> _TEXT SECTION_
I am trying to understand how to calculate F1-Score and accuracy between texts while fine-tuning a QA model.
Let's assume we have this:
labels = [I am fine, He was born in 1995, The Eiffel tower, dogs]
preds = [I am fine, born in 1995, Eiffel, dog]
In this case, it is clear that the predictions are pretty accurate, but how can I measure the F1-Score here? Dog and dogs are not an exact match, but they are very similar.
One popular metric for text similarity is the Levenshtein distance or edit distance, which measures the minimum number of single-character edits (insertions, deletions, or substitutions) required to transform one string into another.
Try implementing below code. Adjust threshold
as per your requirement.
import Levenshtein
def text_similarity_evaluation(labels, preds, threshold=0.8):
tp, fp, fn = 0, 0, 0
for label, pred in zip(labels, preds):
similarity_score = 1 - Levenshtein.distance(label, pred) / max(len(label), len(pred))
if similarity_score >= threshold:
tp += 1
else:
fp += 1
fn = len(labels) - tp
precision = tp / (tp + fp)
recall = tp / (tp + fn)

> _PROMPT_
Reproduce the passage of the forum thread on scoring QA predictions between "Let's assume we" and "string into another.", inclusive.

> _RAW DATA_

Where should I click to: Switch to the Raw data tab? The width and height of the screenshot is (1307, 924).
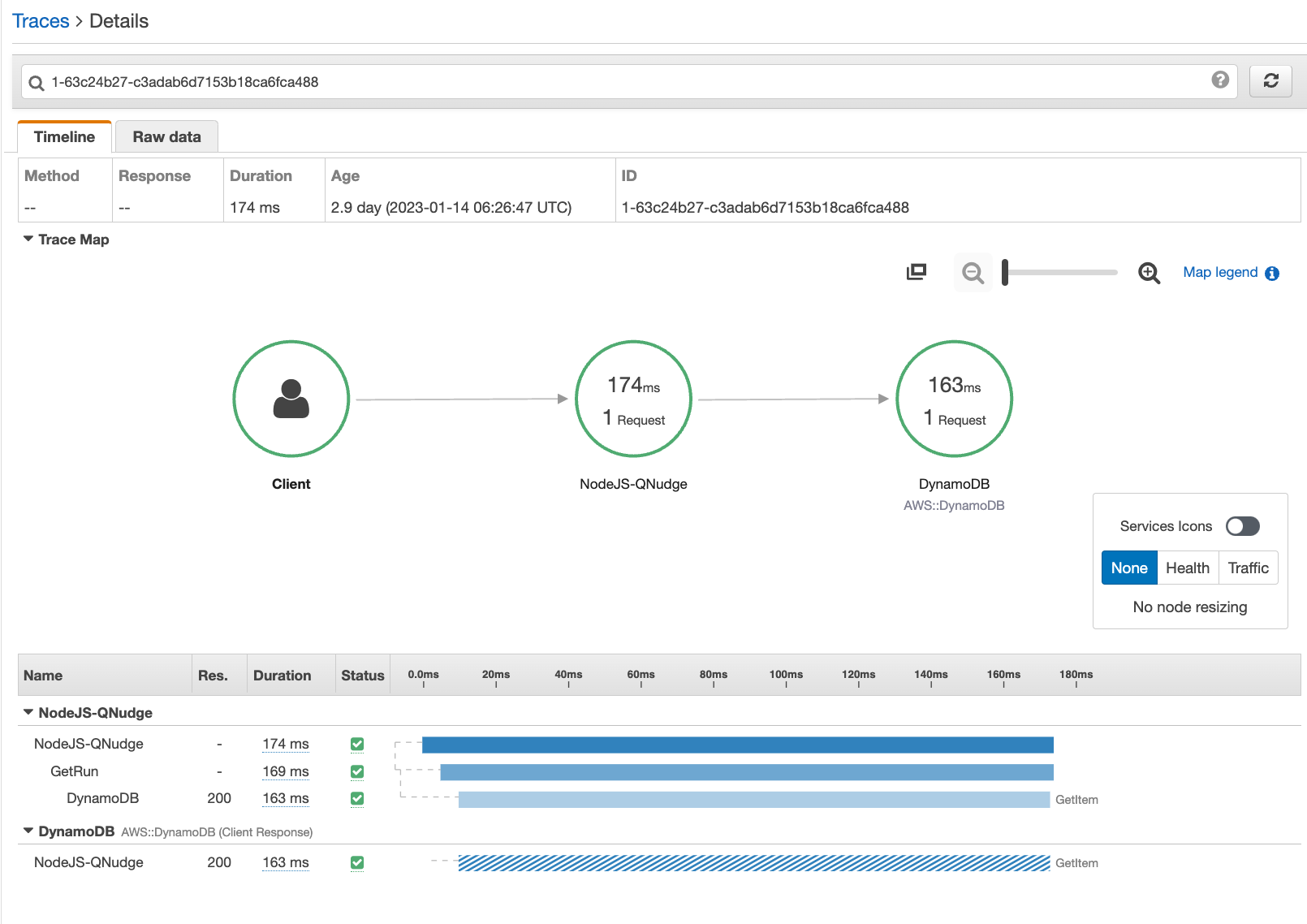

> _THE RESPONSE_
Let's assume we have this:
labels = [I am fine, He was born in 1995, The Eiffel tower, dogs]
preds = [I am fine, born in 1995, Eiffel, dog]
In this case, it is clear that the predictions are pretty accurate, but how can I measure the F1-Score here? Dog and dogs are not an exact match, but they are very similar.
One popular metric for text similarity is the Levenshtein distance or edit distance, which measures the minimum number of single-character edits (insertions, deletions, or substitutions) required to transform one string into another.